ラグビー

関大SH木下、思い出の地で涙

後半ロスタイムにトライを奪った関大SH木下

関西大学A-Bリーグ入れ替え戦

12月9日@京都・宝が池球技場
摂南大(B1位)31-29 関西大(A8位)

来年、摂南は2年ぶりの復帰、関大は5年ぶりの降格

関大にとって、Aリーグ残留にかけて落とせないゲームだった。だが、降格。屈辱の結果でシーズンが終わった。

摂南大はCTB、NO.8に高い突破力を持つ外国人選手がいる、侮れない相手だ。それでもAリーグの関大にとって、残留の条件は引き分け以上。必ずしも不利な状況ではなかった。キックオフのホイッスルが吹かれた正午。この日は普段のリーグ戦とは違って学歌斉唱が省かれ、幾分焦るようにゲームが始められた。先制点は関大が挙げ、勝利への流れを手繰り寄せたように思えたが、その後は摂南大の外国人CTBに翻弄(ほんろう)され、あと2点が届かず敗北となった。

関大の主将でHOの西

一番忘れられない試合に

「申し訳ない」。SH木下皓太(4年、天理)の口からこんな言葉がこぼれた。副将として、素早く的確なパス回しなどプレー面でチームを引っ張ってきた。また今年のニュージーランド学生代表戦にも、関西代表チームの一員として参戦した。貴重な経験を積んだが、チームとしては不調のままシーズンが終わった。「今回の入替戦は4年間で一番忘れられない試合だと思います」。木下は学生最後のゲームをかみしめた。

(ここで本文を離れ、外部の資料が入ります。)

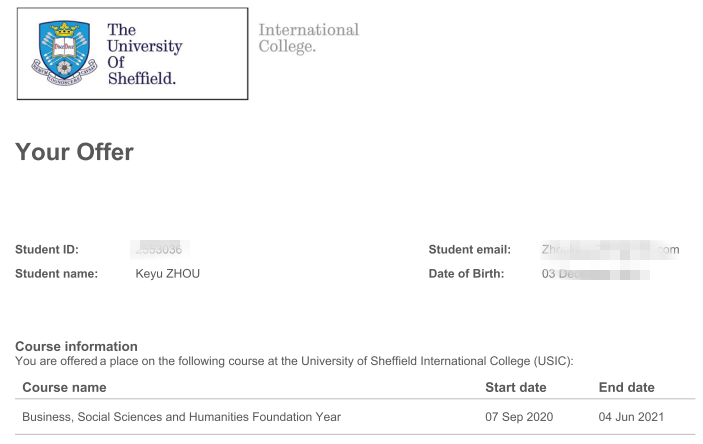Image resolution: width=703 pixels, height=444 pixels.
Task: Select the blurred student ID value
Action: pos(162,249)
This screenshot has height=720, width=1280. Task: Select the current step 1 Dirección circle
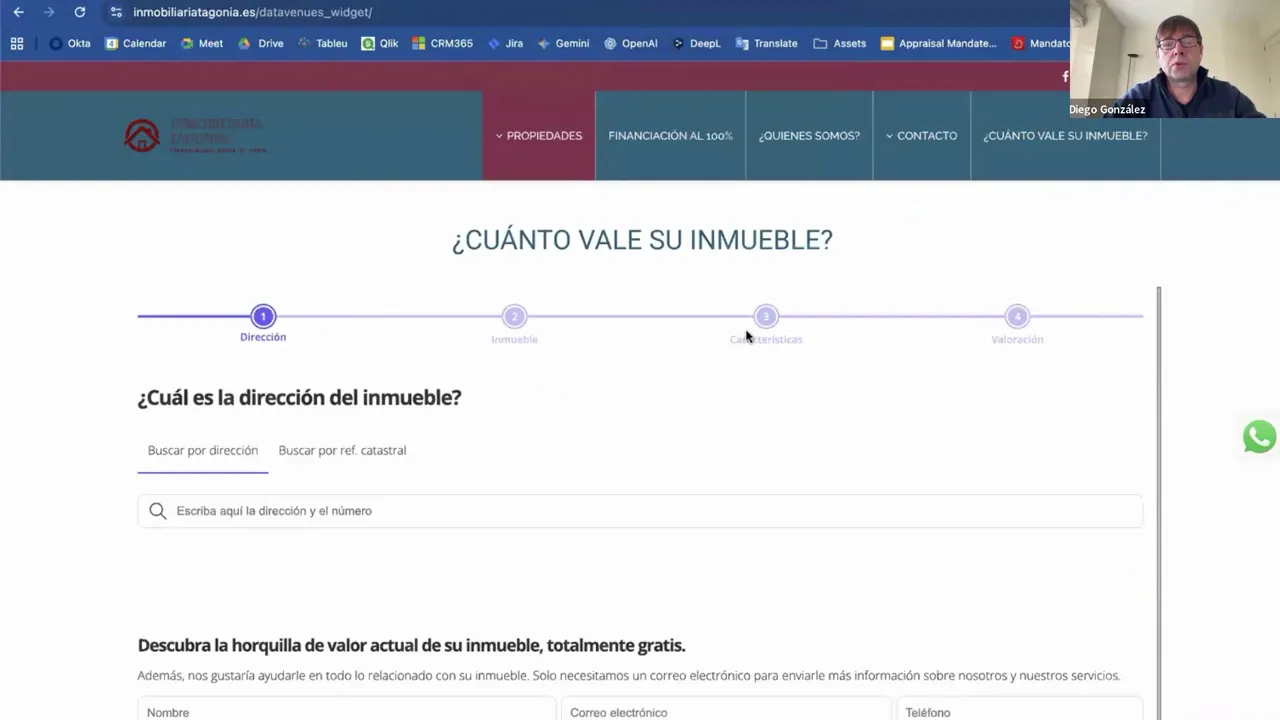point(262,316)
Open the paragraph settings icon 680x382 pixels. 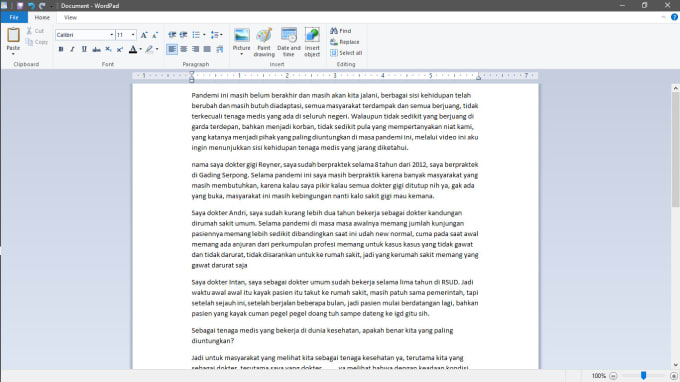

この日の会場は宝が池球技場。奇しくも木下にとってだ円球と出会った場所だった。「家がこの周辺で、ここ(球技場)からよく声が聞こえてきたんです」。小学生の木下は響き渡る声に興味を持ち、父親に球技場に連れって行ってもらった。「そこでラグビーやってるのを見て、それが始めるきっかけになりました」。中学からラグビー部に入り、高校は強豪の天理。「ラグビーで食べていけるとは思ってなくて、将来のためにもできるだけ偏差値の高い大学に行きたかった。関大はいわゆる関関同立の一角だったから、選びました」と、関大への入学理由を語った。

ロスタイムに見せた意地

学生最後の試合。木下の出場は後半からだった。キックオフ時からピッチを駆けたSH吉田義弘(3年、常翔学園高)からバトンを受けると、攻撃の流れを変えた。正確にパスを回し、チャンスを演出した。セットプレーになるとすかさずボールを回し、攻撃の流れを整える上では欠かせない存在。一時は摂南大の攻撃に陰りが見え、関大に逆転のチャンスが巡ってくるものの、相手のCTBデビタ・タイやSOツイドラキ・ヴィリアミに抜かれ、失点。再び点差が開いた状態でロスタイムを迎えた。

前半、西がトライ

だが、後半43分。気持ちが木下を突き動かした。ゴール手前で摂南大のハイタックルによりラインアウトに。ボールを奪うと、モールを形成。木下がボールを抱え込み、そのままインゴールへとダッシュする。後ろから摂南大の選手がタックルしようとするが、木下はだ円球を地面に叩きつけ、トライ。なんとか4点差まで縮まったものの、ノーサイドはすぐそこ。もう試合をひっくり返すのは不可能だった。「最後の意地だった」と木下。学生最後の試合、次世代のために少しでも爪あとが残せるよう、副将は必死だった。そして、FB工藤広和(1年、東福岡)がコンバージョンゴールを決めて2点差にしたが、ノーサイド。Aリーグ昇格を喜ぶ摂南大を横目に、木下は両手で目を覆った。涙が関大の選手たちのほほを濡らした。

Aリーグ残留はかなわなかったが、最後の最後までどん欲さを失わずにプレーし続けた木下。小柄なはずのその姿はこの日、ひときわ大きく見えた。意地で奪い取った最後のトライ。その5点の意味は、次世代へと必ずつながるだろう。関大は来年、絶対にAリーグの舞台に舞い戻る。